*Task objective*. Search the records for the word "legend" and copy every line in which it occurs.

··· Data shown ···

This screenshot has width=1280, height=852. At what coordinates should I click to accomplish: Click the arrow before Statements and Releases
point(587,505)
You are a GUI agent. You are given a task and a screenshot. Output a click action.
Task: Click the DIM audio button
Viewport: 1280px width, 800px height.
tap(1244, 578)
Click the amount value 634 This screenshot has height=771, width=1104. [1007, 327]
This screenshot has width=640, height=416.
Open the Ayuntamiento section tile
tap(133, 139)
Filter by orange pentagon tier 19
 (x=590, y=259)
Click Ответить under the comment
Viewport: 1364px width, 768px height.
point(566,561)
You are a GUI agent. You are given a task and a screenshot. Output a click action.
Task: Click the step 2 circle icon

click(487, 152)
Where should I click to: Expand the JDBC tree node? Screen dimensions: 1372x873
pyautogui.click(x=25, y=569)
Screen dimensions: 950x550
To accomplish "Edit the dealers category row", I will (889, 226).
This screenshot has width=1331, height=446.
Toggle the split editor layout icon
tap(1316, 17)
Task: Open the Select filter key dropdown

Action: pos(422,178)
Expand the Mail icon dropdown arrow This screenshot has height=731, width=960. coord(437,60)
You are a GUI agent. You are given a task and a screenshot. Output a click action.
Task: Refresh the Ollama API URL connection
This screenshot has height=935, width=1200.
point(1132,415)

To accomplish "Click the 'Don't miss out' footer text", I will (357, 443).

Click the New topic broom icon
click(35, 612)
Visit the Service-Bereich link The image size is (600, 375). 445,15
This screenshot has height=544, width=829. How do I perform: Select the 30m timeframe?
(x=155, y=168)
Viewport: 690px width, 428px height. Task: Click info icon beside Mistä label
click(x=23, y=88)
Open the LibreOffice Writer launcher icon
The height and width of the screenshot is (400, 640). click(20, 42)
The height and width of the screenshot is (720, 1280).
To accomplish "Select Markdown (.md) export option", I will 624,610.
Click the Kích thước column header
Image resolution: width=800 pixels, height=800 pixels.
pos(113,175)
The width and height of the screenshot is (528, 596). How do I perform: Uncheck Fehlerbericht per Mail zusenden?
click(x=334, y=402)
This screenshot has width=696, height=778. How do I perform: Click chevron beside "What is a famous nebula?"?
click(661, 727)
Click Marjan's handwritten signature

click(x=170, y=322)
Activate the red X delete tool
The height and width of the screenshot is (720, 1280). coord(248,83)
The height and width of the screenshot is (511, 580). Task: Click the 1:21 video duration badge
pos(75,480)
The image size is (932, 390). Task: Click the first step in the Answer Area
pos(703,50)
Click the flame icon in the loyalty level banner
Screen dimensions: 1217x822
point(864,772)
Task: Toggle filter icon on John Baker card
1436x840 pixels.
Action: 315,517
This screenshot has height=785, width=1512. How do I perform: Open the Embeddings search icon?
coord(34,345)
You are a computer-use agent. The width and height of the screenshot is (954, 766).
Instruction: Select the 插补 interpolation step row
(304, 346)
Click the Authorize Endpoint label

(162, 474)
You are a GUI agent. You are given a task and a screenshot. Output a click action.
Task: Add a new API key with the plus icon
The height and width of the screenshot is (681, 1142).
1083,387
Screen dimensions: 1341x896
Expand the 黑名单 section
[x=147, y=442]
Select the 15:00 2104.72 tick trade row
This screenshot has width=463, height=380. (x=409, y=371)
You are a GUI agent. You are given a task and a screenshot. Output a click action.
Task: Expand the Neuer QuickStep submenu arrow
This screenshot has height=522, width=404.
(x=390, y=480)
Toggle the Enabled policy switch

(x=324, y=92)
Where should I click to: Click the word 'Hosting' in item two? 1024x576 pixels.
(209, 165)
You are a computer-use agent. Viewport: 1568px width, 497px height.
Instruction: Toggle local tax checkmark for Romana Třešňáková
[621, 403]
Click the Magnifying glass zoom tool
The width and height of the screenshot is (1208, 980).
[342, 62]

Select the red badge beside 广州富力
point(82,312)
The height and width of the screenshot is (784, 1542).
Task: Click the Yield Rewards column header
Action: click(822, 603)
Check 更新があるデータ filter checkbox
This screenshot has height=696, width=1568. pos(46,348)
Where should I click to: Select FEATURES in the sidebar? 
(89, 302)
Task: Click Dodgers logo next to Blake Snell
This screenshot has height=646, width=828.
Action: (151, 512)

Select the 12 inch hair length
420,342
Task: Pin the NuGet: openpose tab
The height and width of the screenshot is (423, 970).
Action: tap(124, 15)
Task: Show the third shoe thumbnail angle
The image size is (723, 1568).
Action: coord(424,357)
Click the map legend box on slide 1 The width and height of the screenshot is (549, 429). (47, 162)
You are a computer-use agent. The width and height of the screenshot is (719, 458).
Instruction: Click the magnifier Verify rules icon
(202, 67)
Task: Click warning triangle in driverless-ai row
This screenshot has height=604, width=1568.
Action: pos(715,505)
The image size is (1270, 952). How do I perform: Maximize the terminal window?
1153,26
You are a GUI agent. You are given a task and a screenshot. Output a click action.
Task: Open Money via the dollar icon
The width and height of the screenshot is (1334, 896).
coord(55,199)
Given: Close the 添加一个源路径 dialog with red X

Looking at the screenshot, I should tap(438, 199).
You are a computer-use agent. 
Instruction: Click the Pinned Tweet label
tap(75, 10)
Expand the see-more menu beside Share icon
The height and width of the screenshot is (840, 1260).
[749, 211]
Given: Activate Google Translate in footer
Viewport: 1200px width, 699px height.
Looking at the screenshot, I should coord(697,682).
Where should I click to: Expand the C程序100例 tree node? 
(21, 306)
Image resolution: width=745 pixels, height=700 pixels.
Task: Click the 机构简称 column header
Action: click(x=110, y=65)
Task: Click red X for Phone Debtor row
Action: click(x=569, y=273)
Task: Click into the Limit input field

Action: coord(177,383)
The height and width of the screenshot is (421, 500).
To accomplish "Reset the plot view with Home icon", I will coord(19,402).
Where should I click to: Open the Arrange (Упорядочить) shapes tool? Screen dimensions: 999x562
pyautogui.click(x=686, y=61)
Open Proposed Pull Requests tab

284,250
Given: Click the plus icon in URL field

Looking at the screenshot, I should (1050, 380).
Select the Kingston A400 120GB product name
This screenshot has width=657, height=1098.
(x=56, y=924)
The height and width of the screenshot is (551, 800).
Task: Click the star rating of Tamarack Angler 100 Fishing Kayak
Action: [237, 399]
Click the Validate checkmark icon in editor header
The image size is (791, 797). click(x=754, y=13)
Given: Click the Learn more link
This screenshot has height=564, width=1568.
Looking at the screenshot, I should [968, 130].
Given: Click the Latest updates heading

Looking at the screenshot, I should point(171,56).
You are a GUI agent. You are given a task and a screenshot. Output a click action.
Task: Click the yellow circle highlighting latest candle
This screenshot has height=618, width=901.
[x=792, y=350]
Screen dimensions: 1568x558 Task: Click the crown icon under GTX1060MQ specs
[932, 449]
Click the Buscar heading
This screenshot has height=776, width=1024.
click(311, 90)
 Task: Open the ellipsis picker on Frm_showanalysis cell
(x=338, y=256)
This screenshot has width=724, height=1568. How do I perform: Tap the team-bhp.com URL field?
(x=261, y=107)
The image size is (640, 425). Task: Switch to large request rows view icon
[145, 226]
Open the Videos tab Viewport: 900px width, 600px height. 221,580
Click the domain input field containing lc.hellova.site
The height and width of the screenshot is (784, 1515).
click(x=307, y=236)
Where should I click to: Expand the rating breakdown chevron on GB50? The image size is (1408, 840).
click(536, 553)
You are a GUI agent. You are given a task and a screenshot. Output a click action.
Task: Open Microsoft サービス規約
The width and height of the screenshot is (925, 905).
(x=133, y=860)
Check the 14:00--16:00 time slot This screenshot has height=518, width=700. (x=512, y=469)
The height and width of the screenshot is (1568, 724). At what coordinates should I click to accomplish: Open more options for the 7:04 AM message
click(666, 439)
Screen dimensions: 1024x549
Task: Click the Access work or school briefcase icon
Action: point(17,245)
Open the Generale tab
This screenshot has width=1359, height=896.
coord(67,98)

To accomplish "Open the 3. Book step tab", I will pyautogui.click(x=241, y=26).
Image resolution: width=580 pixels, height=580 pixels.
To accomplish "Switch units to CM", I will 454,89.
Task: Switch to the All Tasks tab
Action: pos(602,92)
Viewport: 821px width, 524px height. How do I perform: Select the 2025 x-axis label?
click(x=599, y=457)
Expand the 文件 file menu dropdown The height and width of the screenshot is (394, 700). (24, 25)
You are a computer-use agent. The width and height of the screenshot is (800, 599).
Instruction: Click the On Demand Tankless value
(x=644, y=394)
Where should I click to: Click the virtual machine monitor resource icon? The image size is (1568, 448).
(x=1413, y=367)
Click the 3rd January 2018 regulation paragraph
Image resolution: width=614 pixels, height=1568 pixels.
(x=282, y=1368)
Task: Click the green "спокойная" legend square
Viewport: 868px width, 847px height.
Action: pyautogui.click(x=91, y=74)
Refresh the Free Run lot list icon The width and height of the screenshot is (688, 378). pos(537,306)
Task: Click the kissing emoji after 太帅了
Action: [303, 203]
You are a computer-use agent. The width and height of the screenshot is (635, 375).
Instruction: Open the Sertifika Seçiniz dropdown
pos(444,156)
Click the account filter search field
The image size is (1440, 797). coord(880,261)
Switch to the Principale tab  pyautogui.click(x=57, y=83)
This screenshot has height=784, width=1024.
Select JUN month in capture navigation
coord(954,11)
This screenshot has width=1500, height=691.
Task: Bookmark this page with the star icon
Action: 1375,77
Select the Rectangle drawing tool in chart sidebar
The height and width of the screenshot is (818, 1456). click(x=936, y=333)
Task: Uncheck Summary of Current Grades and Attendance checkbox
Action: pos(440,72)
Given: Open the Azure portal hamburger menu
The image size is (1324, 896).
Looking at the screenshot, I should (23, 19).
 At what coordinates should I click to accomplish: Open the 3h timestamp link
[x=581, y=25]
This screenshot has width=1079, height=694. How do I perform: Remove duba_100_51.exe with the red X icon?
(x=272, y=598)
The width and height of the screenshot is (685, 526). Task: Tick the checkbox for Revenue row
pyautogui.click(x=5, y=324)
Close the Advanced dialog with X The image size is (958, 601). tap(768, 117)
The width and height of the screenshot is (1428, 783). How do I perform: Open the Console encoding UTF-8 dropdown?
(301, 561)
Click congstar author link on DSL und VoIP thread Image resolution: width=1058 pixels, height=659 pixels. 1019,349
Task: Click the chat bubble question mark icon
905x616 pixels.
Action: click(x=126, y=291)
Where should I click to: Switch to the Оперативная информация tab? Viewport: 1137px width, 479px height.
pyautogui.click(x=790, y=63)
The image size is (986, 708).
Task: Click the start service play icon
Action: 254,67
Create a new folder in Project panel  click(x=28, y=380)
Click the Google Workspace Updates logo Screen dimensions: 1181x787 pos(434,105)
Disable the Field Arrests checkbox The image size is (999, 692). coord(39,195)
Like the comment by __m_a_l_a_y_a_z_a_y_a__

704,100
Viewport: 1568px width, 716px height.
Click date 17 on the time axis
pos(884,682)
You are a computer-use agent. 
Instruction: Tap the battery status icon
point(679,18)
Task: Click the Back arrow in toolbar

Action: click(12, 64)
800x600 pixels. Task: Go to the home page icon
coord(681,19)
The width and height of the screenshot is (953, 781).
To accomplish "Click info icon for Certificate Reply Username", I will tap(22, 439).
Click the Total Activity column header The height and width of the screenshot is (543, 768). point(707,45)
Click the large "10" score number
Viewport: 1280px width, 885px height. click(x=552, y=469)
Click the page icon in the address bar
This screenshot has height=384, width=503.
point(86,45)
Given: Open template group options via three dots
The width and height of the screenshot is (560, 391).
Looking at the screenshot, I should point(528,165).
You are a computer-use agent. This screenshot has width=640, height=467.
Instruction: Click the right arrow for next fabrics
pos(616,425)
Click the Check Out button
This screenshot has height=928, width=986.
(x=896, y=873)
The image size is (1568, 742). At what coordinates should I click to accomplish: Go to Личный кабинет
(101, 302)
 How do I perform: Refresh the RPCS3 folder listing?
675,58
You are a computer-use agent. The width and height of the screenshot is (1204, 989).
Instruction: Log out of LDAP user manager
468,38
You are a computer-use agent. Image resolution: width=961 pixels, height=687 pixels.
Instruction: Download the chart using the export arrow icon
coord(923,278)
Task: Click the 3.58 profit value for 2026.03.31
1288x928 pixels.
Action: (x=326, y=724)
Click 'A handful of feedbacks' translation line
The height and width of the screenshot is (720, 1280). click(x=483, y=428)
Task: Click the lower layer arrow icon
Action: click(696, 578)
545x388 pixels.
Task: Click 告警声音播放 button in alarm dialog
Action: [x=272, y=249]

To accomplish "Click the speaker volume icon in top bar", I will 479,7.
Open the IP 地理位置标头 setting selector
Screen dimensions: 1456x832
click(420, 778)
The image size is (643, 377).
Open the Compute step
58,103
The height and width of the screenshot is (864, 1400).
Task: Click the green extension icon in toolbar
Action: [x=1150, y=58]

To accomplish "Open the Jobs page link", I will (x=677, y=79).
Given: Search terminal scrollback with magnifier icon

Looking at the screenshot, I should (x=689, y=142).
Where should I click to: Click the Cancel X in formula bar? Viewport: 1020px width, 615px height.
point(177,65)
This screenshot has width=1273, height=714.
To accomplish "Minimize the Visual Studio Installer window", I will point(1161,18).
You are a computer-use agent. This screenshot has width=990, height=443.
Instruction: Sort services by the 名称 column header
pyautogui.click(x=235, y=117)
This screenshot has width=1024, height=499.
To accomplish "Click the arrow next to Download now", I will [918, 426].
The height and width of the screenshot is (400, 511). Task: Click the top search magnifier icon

···

*Final answer*.
Click the map legend box on slide 1 The width and height of the screenshot is (549, 429). (47, 162)
Task: Click the green "спокойная" legend square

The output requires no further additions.